(Entries for locating text and items)
[Start]
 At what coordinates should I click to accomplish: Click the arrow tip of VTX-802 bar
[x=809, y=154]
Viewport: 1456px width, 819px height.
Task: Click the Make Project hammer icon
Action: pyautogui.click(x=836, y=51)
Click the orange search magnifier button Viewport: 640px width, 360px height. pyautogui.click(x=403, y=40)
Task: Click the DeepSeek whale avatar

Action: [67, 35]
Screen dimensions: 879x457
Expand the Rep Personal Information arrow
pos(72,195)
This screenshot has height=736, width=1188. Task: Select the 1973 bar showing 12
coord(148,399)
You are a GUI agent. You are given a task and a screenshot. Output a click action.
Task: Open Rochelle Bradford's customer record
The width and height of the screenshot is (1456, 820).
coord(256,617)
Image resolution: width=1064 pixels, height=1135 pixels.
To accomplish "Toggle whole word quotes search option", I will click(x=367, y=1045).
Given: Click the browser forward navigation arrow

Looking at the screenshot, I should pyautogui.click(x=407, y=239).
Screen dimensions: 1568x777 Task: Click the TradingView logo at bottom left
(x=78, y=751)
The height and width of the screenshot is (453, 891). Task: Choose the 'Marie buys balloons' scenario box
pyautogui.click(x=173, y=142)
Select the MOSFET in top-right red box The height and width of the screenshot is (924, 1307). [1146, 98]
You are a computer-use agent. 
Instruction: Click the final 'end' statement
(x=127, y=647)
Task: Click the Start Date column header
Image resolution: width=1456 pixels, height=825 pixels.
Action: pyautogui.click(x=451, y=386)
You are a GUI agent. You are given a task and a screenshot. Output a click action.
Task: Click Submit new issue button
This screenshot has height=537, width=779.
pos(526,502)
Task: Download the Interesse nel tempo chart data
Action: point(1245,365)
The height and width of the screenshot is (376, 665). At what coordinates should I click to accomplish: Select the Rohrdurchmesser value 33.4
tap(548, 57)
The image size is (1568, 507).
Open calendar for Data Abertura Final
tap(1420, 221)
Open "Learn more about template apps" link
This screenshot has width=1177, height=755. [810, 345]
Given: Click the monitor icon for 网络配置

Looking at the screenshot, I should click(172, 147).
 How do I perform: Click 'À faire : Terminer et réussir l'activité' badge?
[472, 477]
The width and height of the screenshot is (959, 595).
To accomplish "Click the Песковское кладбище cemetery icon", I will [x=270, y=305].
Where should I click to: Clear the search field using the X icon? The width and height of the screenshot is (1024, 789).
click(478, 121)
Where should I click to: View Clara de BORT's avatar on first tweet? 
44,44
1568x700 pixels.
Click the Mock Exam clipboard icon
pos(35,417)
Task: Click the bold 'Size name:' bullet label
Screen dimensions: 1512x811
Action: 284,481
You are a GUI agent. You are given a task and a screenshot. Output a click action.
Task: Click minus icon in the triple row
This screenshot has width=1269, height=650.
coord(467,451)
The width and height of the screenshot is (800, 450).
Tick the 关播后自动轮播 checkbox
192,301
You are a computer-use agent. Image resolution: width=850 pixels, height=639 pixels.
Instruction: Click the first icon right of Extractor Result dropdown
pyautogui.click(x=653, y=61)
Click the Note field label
[End]
-- Objective --
Reproduce every one of the records above verbatim, without altering a single character.

-- Result of the exercise --
 At what coordinates should I click to accomplish: Click the arrow tip of VTX-802 bar
[x=809, y=154]
Viewport: 1456px width, 819px height.
Task: Click the Make Project hammer icon
Action: pyautogui.click(x=836, y=51)
Click the orange search magnifier button Viewport: 640px width, 360px height. pyautogui.click(x=403, y=40)
Task: Click the DeepSeek whale avatar

Action: [67, 35]
Screen dimensions: 879x457
Expand the Rep Personal Information arrow
pos(72,195)
This screenshot has height=736, width=1188. Task: Select the 1973 bar showing 12
coord(148,399)
You are a GUI agent. You are given a task and a screenshot. Output a click action.
Task: Open Rochelle Bradford's customer record
The width and height of the screenshot is (1456, 820).
coord(256,617)
Image resolution: width=1064 pixels, height=1135 pixels.
To accomplish "Toggle whole word quotes search option", I will click(x=367, y=1045).
Given: Click the browser forward navigation arrow

Looking at the screenshot, I should pyautogui.click(x=407, y=239).
Screen dimensions: 1568x777 Task: Click the TradingView logo at bottom left
(x=78, y=751)
The height and width of the screenshot is (453, 891). Task: Choose the 'Marie buys balloons' scenario box
pyautogui.click(x=173, y=142)
Select the MOSFET in top-right red box The height and width of the screenshot is (924, 1307). [1146, 98]
You are a computer-use agent. 
Instruction: Click the final 'end' statement
(x=127, y=647)
Task: Click the Start Date column header
Image resolution: width=1456 pixels, height=825 pixels.
Action: pyautogui.click(x=451, y=386)
You are a GUI agent. You are given a task and a screenshot. Output a click action.
Task: Click Submit new issue button
This screenshot has height=537, width=779.
pos(526,502)
Task: Download the Interesse nel tempo chart data
Action: point(1245,365)
The height and width of the screenshot is (376, 665). At what coordinates should I click to accomplish: Select the Rohrdurchmesser value 33.4
tap(548, 57)
The image size is (1568, 507).
Open calendar for Data Abertura Final
tap(1420, 221)
Open "Learn more about template apps" link
This screenshot has width=1177, height=755. [810, 345]
Given: Click the monitor icon for 网络配置

Looking at the screenshot, I should click(172, 147).
 How do I perform: Click 'À faire : Terminer et réussir l'activité' badge?
[472, 477]
The width and height of the screenshot is (959, 595).
To accomplish "Click the Песковское кладбище cemetery icon", I will [x=270, y=305].
Where should I click to: Clear the search field using the X icon? The width and height of the screenshot is (1024, 789).
click(478, 121)
Where should I click to: View Clara de BORT's avatar on first tweet? 
44,44
1568x700 pixels.
Click the Mock Exam clipboard icon
pos(35,417)
Task: Click the bold 'Size name:' bullet label
Screen dimensions: 1512x811
Action: 284,481
You are a GUI agent. You are given a task and a screenshot. Output a click action.
Task: Click minus icon in the triple row
This screenshot has width=1269, height=650.
coord(467,451)
The width and height of the screenshot is (800, 450).
Tick the 关播后自动轮播 checkbox
192,301
You are a computer-use agent. Image resolution: width=850 pixels, height=639 pixels.
Instruction: Click the first icon right of Extractor Result dropdown
pyautogui.click(x=653, y=61)
Click the Note field label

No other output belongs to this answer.